Gleichzeitig will der ehemalige Interessenvertreter der deutschen Industrie in eine Partei, die von Gemeindebürgermeistern und Landräten dominiert wird, so recht nicht passen. Ein FW-Mitglied Henkel ist ein bisschen so, als wenn Josef Ackermann Sparkassen-Präsident werden würde.

Parteieintritt "Beitrag zur Demokratie"

Henkel selbst sind die Widersprüche bewusst. Er spricht offen von "Hürden", die es "zu überwinden" gebe. Der ehemalige BDI-Präsident sieht seine Entscheidung als "Beitrag zur Demokratie" an. Die Freien Wähler wären nach dem "Umfallen" der FDP die einzige bürgerlich-konservative Partei der Mitte, die mit der gegenwärtigen Euro-Politik nicht einverstanden wäre. Die FDP habe durch das Ergebnis ihres Mitgliederentscheids ihren "liberalen Geist" aufgegeben.

Durch das "Auseinanderdriften zwischen Volkeswillen und Politikerhandeln" bei den Rettungsschirmen, das es in diesem Ausmaß noch nie gegeben habe, würde die "Demokratie unterhöhlt". Henkel wolle daher den Freien Wählern nun helfen, "sich als eine neue liberale Kraft bundesweit zu etablieren".

So solle eine Alternative entstehen, die etwa bisherige Nichtwähler wieder zum Wählen bringe und damit die Demokratie stärke. Auch unter bisherigen FDP-, Unions- und SPD-Wählern sehe er "großes Potential" für die Freien Wähler, so Henkel. Viele FDP-Mitglieder suchten nach dem Mitgliederentscheid zudem nach einer neuen politischen Heimat. "Die Angst der etablierten Parteien vor einer politischen Konkurrenz muss gewaltig sein."

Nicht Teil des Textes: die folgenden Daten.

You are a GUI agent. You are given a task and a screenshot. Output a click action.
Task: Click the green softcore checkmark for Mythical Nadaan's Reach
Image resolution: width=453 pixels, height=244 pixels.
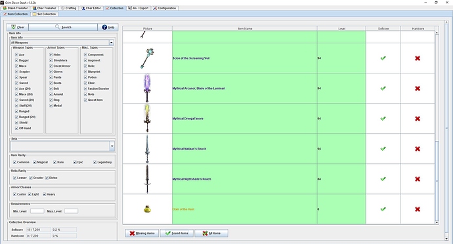(x=383, y=149)
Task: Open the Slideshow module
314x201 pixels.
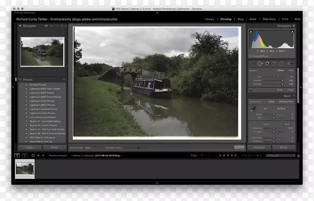Action: click(269, 19)
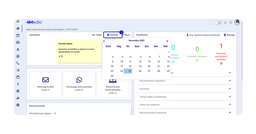Click the chat bubble icon in header
Viewport: 256px width, 134px height.
pos(225,23)
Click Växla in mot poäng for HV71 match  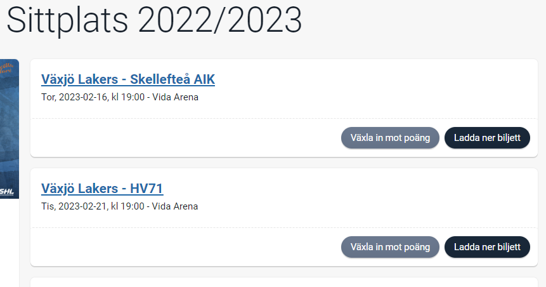pyautogui.click(x=390, y=247)
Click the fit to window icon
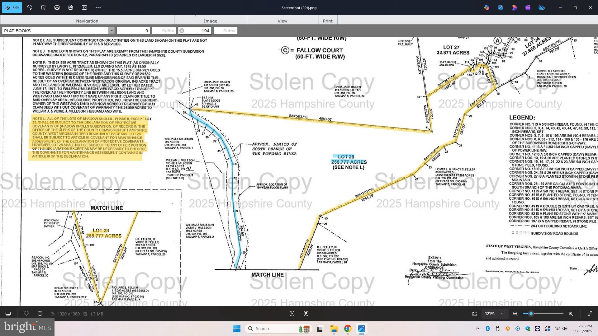 tap(474, 314)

Die Angst ist tatsächlich vorhanden. Die CSU etwa reagiert mit nervösen Angriffen auf Henkels Auftritt. Generalsekretär Alexander Dobrindt sagte der "Passauer Neuen Presse", FW-Chef Aiwanger mache "Politik ohne jede innere Überzeugung und mit purer Prinzipienlosigkeit". Sein Auftritt mit Henkel zeige dies.